What Does a Typical Rollout Timeline Look Like?
Weeks 1–2: gap assessment, course selection, LMS contract signed. Week 3: LMS configuration, SSO setup, user accounts created. Week 4: assignment rules defined, courses loaded, test users run through a full workflow. Week 5: pilot with 25–50 employees (usually a department volunteer or a single location). Week 6: feedback, fixes, and reassignment if needed. Week 7: general rollout with 30-day completion deadlines. Week 8 onward: monitoring, reminder cadence, and manager accountability check-ins.
Most organizations underestimate the configuration step. Plan for at least 3–5 days of LMS admin time between contract and first assignment. If you have an internal IT team supporting SSO, budget another week for their piece. Skipping the pilot is the single biggest rollback risk — a small pilot surfaces issues that would embarrass you at scale.
Frequently Asked Questions About Creating an Online Training Program
How long does it take to launch an online training program?
A basic rollout — compliance courses only, off-the-shelf content, no custom branding — can be live in 3 to 4 weeks. A more complete program with SSO, custom course content, and integration to your HRIS usually takes 8 to 12 weeks from contract signing to general rollout. The biggest timeline variable is how quickly your IT team can configure SSO and user provisioning.
Do we need our own LMS, or can we use a course marketplace?
For most employers under 500 people, a course marketplace that includes built-in assignment and tracking is sufficient and significantly cheaper than buying a standalone LMS. Larger organizations or those with heavy custom content needs (proprietary training, job-specific certifications) usually benefit from a dedicated LMS that hosts purchased courses alongside internal content.
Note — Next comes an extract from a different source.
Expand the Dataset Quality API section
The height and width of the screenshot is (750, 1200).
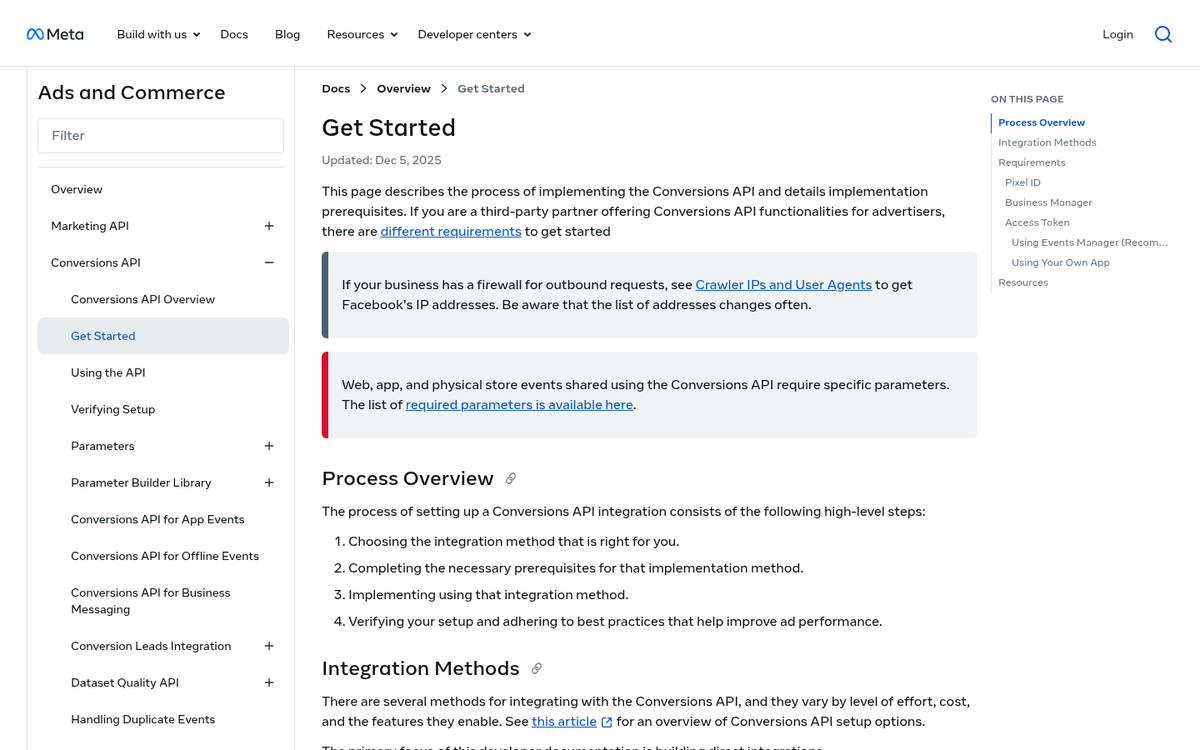[268, 682]
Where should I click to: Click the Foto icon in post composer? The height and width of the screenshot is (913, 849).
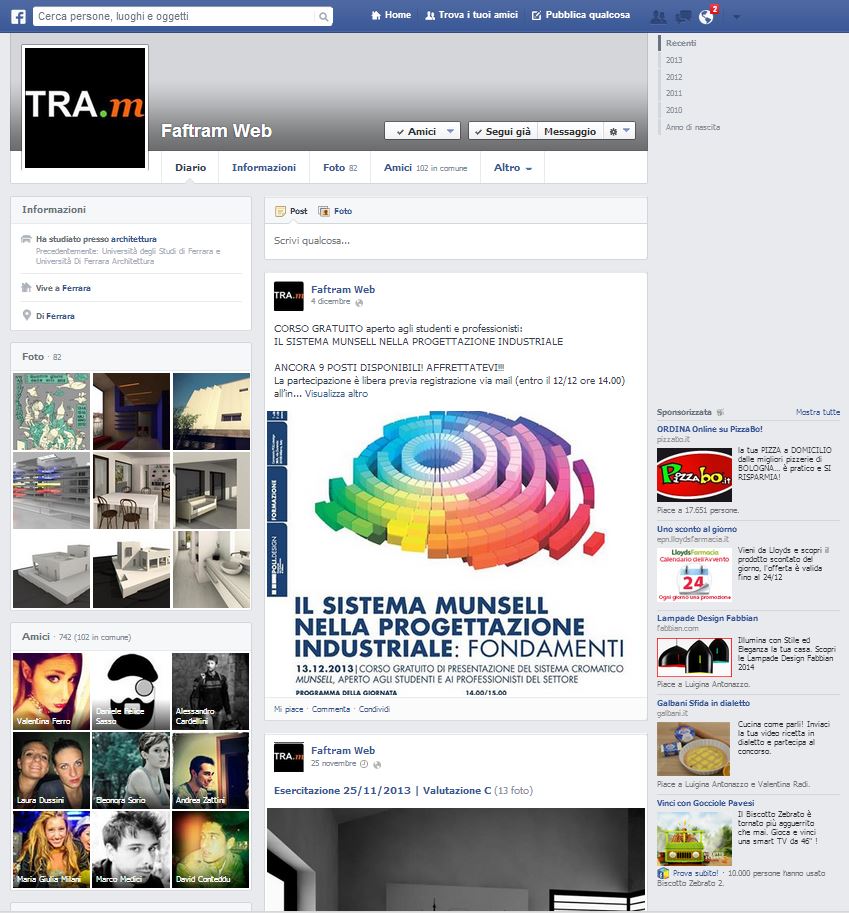point(335,211)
The two aren’t mutually exclusive — many employers use both.
What’s the typical cost per employee?
For a compliance-focused library of 10 to 20 courses, budget $8 to $15 per employee per month on a subscription, or $5 to $30 per course on individual purchases. Add roughly $3 to $8 per employee per month for LMS hosting if you need one. Enterprise pricing for companies over 1,000 employees typically lands in the $4 to $7 per-employee-per-month range after negotiation.
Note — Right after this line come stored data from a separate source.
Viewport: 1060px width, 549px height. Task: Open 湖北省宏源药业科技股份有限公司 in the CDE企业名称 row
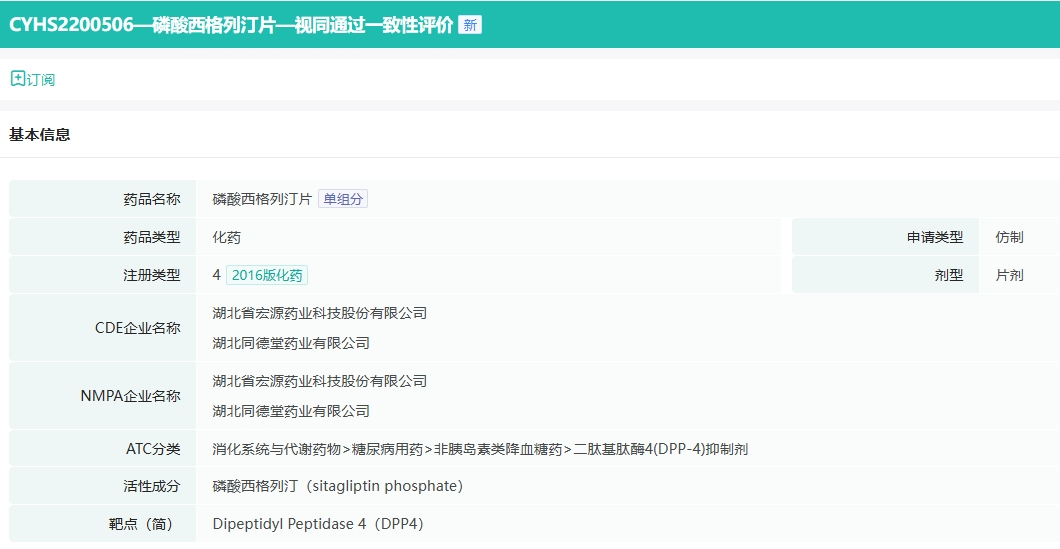(x=319, y=313)
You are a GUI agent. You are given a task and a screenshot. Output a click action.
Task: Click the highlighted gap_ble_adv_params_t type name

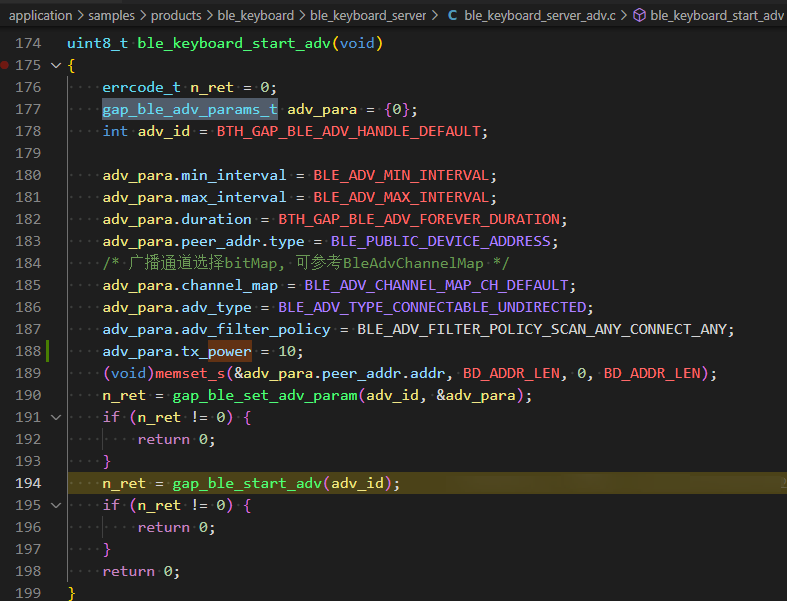coord(189,109)
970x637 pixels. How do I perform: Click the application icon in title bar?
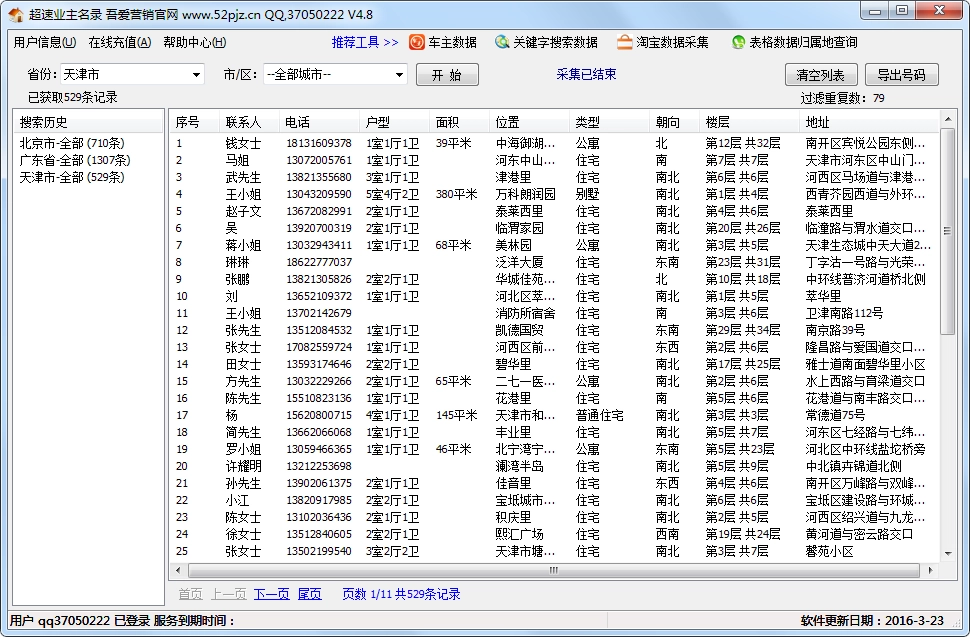16,11
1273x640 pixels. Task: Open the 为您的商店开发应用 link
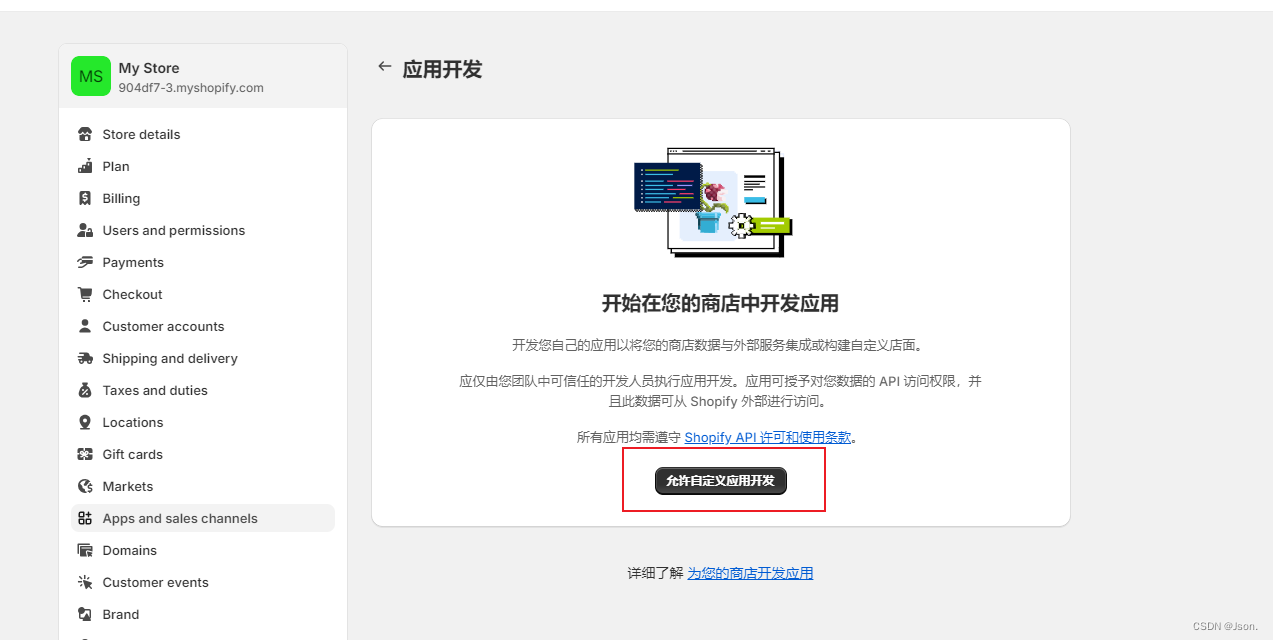(x=750, y=573)
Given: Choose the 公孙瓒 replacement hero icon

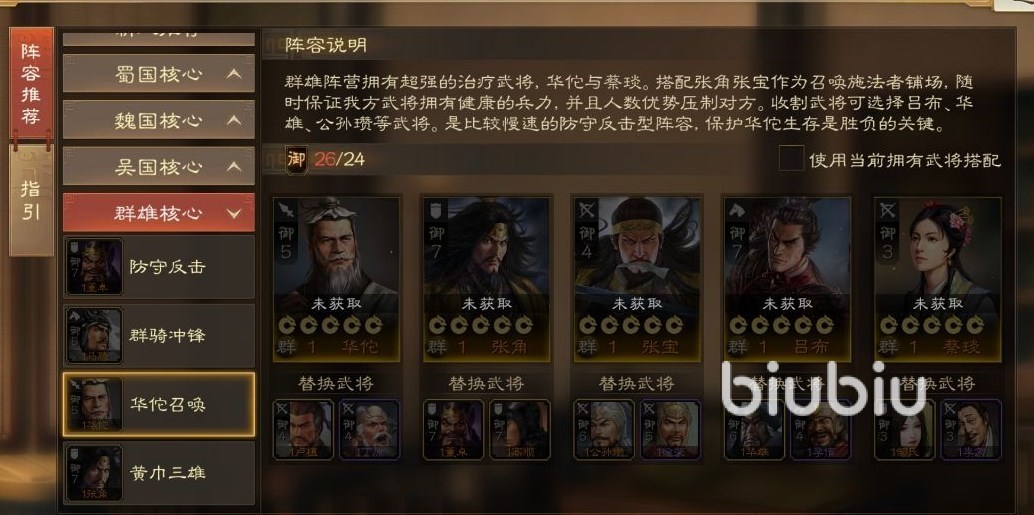Looking at the screenshot, I should point(604,429).

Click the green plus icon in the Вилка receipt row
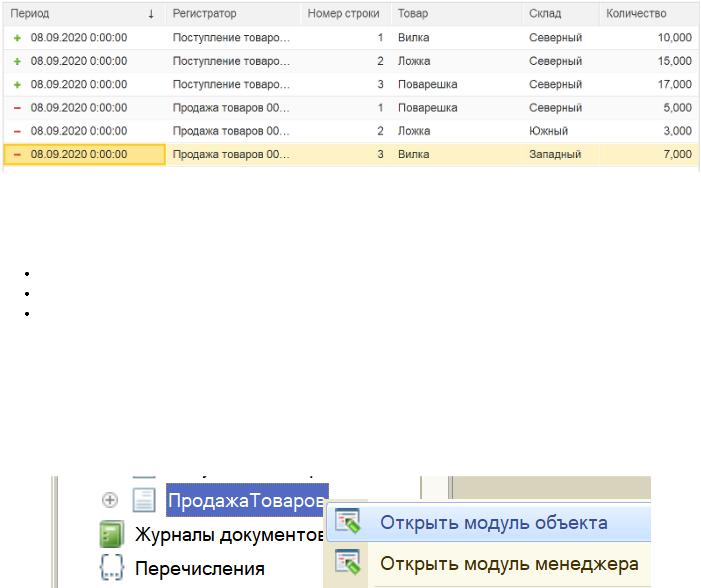16,38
How do we handle employees who refuse to complete required training?
Treat refusal to complete required training as a policy violation, escalated the same way you’d escalate refusal to follow any other workplace policy. Document the assignment, the reminders sent, and the refusal. Most state laws allow termination for refusing to complete lawfully required training. Before firing anyone, have HR verify the training actually is required, that the employee has been given reasonable time and accessible materials, and that the refusal isn’t connected to an accommodation request or protected activity.
Should training be paid time or employees’ own time?
Under the Fair Labor Standards Act, training time must be paid for non-exempt employees when it’s required by the employer, directly related to the job, and conducted during regular work hours. In practice, this means almost all compliance training should be paid time. Some employers try to push it to unpaid personal time and end up in wage-and-hour litigation — not a good trade.
How often should we update our training program?
Review the full course catalog annually and refresh content that has changed. Some courses need updates more often — sexual harassment prevention after the #MeToo shifts, data privacy after each major state law, OSHA-specific content when penalty schedules or standards update. Set a reminder for each January to audit what’s outdated and what’s still current.